Saved data entries
┌────────

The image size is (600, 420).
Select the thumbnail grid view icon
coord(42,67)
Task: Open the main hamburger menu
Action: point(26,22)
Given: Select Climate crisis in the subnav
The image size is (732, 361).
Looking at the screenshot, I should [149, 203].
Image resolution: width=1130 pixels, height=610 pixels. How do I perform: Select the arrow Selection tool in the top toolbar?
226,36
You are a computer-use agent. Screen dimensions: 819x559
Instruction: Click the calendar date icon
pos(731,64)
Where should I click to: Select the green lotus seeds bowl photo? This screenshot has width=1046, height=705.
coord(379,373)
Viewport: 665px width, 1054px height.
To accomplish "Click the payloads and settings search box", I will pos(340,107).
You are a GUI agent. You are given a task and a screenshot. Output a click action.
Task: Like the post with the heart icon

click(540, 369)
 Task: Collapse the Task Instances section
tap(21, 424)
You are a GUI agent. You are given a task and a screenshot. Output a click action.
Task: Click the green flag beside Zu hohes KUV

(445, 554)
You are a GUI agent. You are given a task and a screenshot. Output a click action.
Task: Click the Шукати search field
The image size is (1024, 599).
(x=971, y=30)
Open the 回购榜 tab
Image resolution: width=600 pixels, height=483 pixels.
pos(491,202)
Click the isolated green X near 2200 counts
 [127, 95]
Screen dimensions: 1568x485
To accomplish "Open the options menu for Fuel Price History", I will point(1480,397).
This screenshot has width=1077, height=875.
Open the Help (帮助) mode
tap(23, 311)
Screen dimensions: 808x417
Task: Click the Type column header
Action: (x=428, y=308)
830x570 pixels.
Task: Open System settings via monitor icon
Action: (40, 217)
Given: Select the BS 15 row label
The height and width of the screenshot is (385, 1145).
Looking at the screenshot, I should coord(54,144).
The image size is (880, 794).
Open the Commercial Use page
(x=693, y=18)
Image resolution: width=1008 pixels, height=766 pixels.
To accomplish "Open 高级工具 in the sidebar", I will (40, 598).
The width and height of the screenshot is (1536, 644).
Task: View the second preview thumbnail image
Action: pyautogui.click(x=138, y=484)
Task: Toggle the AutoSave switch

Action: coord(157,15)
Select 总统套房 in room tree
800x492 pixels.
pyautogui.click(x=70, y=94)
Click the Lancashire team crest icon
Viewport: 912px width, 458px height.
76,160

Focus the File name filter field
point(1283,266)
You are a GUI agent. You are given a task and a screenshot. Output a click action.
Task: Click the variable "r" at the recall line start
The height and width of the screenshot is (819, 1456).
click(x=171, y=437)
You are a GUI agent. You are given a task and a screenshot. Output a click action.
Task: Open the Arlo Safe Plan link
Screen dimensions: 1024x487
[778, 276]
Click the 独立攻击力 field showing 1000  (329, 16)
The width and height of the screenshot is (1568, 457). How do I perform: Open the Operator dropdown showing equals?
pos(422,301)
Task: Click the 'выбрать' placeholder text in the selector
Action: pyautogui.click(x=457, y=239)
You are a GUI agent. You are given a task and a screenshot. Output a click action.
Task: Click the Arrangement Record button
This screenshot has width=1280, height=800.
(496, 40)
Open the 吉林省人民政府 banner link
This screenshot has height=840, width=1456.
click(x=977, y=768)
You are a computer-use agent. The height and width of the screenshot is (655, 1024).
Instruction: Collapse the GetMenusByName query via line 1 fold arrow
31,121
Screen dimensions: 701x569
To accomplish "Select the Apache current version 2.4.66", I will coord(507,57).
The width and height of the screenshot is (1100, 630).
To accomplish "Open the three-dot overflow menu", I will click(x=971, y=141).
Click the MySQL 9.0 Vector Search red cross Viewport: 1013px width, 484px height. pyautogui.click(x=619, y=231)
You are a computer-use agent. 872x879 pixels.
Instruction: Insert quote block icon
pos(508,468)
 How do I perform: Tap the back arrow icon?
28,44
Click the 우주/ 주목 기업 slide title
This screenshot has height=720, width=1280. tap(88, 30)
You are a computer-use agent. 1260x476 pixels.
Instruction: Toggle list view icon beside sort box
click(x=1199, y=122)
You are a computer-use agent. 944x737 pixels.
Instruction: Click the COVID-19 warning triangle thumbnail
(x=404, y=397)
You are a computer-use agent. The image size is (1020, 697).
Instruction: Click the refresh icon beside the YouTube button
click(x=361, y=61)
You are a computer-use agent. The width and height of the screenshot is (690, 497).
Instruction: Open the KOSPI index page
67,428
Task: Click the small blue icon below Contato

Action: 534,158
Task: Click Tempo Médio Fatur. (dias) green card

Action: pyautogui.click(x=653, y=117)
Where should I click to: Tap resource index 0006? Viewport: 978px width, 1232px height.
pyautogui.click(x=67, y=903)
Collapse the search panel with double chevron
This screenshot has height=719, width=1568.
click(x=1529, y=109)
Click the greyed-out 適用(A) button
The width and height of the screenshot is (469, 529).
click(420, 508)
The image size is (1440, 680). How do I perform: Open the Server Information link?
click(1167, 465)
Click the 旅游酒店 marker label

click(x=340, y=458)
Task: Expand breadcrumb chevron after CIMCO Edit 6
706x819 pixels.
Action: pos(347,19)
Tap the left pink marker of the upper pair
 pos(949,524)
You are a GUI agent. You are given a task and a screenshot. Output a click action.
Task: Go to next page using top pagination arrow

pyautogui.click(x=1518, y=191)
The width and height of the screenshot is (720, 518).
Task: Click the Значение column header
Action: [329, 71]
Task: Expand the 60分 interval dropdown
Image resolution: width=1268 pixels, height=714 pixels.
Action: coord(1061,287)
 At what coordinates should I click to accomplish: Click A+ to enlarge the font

└────────

Write out every entry again, keeping each line exactly the same.

The image size is (600, 420).
Select the thumbnail grid view icon
coord(42,67)
Task: Open the main hamburger menu
Action: point(26,22)
Given: Select Climate crisis in the subnav
The image size is (732, 361).
Looking at the screenshot, I should [149, 203].
Image resolution: width=1130 pixels, height=610 pixels. How do I perform: Select the arrow Selection tool in the top toolbar?
226,36
You are a computer-use agent. Screen dimensions: 819x559
Instruction: Click the calendar date icon
pos(731,64)
Where should I click to: Select the green lotus seeds bowl photo? This screenshot has width=1046, height=705.
coord(379,373)
Viewport: 665px width, 1054px height.
To accomplish "Click the payloads and settings search box", I will pos(340,107).
You are a GUI agent. You are given a task and a screenshot. Output a click action.
Task: Like the post with the heart icon

click(540, 369)
 Task: Collapse the Task Instances section
tap(21, 424)
You are a GUI agent. You are given a task and a screenshot. Output a click action.
Task: Click the green flag beside Zu hohes KUV

(445, 554)
You are a GUI agent. You are given a task and a screenshot. Output a click action.
Task: Click the Шукати search field
The image size is (1024, 599).
(x=971, y=30)
Open the 回购榜 tab
Image resolution: width=600 pixels, height=483 pixels.
pos(491,202)
Click the isolated green X near 2200 counts
 [127, 95]
Screen dimensions: 1568x485
To accomplish "Open the options menu for Fuel Price History", I will point(1480,397).
This screenshot has width=1077, height=875.
Open the Help (帮助) mode
tap(23, 311)
Screen dimensions: 808x417
Task: Click the Type column header
Action: (x=428, y=308)
830x570 pixels.
Task: Open System settings via monitor icon
Action: (40, 217)
Given: Select the BS 15 row label
The height and width of the screenshot is (385, 1145).
Looking at the screenshot, I should coord(54,144).
The image size is (880, 794).
Open the Commercial Use page
(x=693, y=18)
Image resolution: width=1008 pixels, height=766 pixels.
To accomplish "Open 高级工具 in the sidebar", I will (40, 598).
The width and height of the screenshot is (1536, 644).
Task: View the second preview thumbnail image
Action: pyautogui.click(x=138, y=484)
Task: Toggle the AutoSave switch

Action: coord(157,15)
Select 总统套房 in room tree
800x492 pixels.
pyautogui.click(x=70, y=94)
Click the Lancashire team crest icon
Viewport: 912px width, 458px height.
76,160

Focus the File name filter field
point(1283,266)
You are a GUI agent. You are given a task and a screenshot. Output a click action.
Task: Click the variable "r" at the recall line start
The height and width of the screenshot is (819, 1456).
click(x=171, y=437)
You are a GUI agent. You are given a task and a screenshot. Output a click action.
Task: Open the Arlo Safe Plan link
Screen dimensions: 1024x487
[778, 276]
Click the 独立攻击力 field showing 1000  (329, 16)
The width and height of the screenshot is (1568, 457). How do I perform: Open the Operator dropdown showing equals?
pos(422,301)
Task: Click the 'выбрать' placeholder text in the selector
Action: pyautogui.click(x=457, y=239)
You are a GUI agent. You are given a task and a screenshot. Output a click action.
Task: Click the Arrangement Record button
This screenshot has width=1280, height=800.
(496, 40)
Open the 吉林省人民政府 banner link
This screenshot has height=840, width=1456.
click(x=977, y=768)
You are a computer-use agent. The height and width of the screenshot is (655, 1024).
Instruction: Collapse the GetMenusByName query via line 1 fold arrow
31,121
Screen dimensions: 701x569
To accomplish "Select the Apache current version 2.4.66", I will coord(507,57).
The width and height of the screenshot is (1100, 630).
To accomplish "Open the three-dot overflow menu", I will click(x=971, y=141).
Click the MySQL 9.0 Vector Search red cross Viewport: 1013px width, 484px height. pyautogui.click(x=619, y=231)
You are a computer-use agent. 872x879 pixels.
Instruction: Insert quote block icon
pos(508,468)
 How do I perform: Tap the back arrow icon?
28,44
Click the 우주/ 주목 기업 slide title
This screenshot has height=720, width=1280. tap(88, 30)
You are a computer-use agent. 1260x476 pixels.
Instruction: Toggle list view icon beside sort box
click(x=1199, y=122)
You are a computer-use agent. 944x737 pixels.
Instruction: Click the COVID-19 warning triangle thumbnail
(x=404, y=397)
You are a computer-use agent. The image size is (1020, 697).
Instruction: Click the refresh icon beside the YouTube button
click(x=361, y=61)
You are a computer-use agent. The width and height of the screenshot is (690, 497).
Instruction: Open the KOSPI index page
67,428
Task: Click the small blue icon below Contato

Action: 534,158
Task: Click Tempo Médio Fatur. (dias) green card

Action: pyautogui.click(x=653, y=117)
Where should I click to: Tap resource index 0006? Viewport: 978px width, 1232px height.
pyautogui.click(x=67, y=903)
Collapse the search panel with double chevron
This screenshot has height=719, width=1568.
click(x=1529, y=109)
Click the greyed-out 適用(A) button
The width and height of the screenshot is (469, 529).
click(420, 508)
The image size is (1440, 680). How do I perform: Open the Server Information link?
click(1167, 465)
Click the 旅游酒店 marker label

click(x=340, y=458)
Task: Expand breadcrumb chevron after CIMCO Edit 6
706x819 pixels.
Action: pos(347,19)
Tap the left pink marker of the upper pair
 pos(949,524)
You are a GUI agent. You are given a task and a screenshot. Output a click action.
Task: Go to next page using top pagination arrow

pyautogui.click(x=1518, y=191)
The width and height of the screenshot is (720, 518).
Task: Click the Значение column header
Action: [329, 71]
Task: Expand the 60分 interval dropdown
Image resolution: width=1268 pixels, height=714 pixels.
Action: coord(1061,287)
 At what coordinates should I click to accomplish: Click A+ to enlarge the font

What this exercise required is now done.